Your objective:
Return the lines below in which the string "Services" occurs.

(Stored items)
......

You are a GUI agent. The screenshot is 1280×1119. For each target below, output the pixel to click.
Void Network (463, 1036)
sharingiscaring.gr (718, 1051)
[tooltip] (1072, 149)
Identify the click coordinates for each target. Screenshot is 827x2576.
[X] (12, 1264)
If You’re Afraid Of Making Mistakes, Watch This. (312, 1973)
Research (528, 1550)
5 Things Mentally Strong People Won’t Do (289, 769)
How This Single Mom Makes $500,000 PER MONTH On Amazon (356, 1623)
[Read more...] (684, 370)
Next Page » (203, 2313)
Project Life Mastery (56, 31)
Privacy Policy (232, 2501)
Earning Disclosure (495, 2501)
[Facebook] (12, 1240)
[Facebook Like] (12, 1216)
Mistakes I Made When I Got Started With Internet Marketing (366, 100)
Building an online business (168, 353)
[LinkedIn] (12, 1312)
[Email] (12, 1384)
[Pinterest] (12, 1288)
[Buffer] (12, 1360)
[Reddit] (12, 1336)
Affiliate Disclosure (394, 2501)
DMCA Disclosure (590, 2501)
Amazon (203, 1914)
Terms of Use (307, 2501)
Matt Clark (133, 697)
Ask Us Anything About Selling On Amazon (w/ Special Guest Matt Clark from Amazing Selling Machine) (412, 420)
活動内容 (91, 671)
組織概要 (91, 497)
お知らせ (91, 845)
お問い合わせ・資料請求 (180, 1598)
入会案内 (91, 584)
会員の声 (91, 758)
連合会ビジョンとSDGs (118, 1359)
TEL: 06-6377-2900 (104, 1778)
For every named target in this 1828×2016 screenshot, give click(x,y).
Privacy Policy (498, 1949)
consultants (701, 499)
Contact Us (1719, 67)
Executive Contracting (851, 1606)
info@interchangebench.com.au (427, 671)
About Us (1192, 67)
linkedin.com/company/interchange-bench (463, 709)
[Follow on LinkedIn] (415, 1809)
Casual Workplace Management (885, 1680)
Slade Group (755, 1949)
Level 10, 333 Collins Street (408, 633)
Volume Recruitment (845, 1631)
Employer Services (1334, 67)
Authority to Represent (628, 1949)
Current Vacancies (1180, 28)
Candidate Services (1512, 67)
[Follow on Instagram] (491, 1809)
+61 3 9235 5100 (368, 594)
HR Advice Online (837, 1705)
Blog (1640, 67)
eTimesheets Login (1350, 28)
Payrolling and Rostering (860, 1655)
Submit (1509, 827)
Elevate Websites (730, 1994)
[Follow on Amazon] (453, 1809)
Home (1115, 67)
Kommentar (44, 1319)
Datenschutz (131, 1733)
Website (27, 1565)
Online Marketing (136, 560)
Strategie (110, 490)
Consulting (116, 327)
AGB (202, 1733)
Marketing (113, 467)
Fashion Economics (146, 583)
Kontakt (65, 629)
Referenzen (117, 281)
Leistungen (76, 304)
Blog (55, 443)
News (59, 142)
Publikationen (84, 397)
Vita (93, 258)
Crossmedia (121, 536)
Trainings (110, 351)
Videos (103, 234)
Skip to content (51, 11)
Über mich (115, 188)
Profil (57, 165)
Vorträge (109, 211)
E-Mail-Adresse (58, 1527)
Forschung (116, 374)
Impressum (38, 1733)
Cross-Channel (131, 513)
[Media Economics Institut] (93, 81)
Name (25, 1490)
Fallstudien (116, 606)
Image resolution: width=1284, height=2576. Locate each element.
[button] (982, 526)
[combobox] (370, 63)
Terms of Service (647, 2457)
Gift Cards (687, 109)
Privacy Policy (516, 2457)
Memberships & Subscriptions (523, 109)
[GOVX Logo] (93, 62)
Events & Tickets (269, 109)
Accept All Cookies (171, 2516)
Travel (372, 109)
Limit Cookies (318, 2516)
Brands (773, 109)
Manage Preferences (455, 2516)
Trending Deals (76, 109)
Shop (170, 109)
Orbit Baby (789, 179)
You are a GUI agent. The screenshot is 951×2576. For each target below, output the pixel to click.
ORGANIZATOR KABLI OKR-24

......

Completed task:
Employer Services (1334, 67)
Candidate Services (1512, 67)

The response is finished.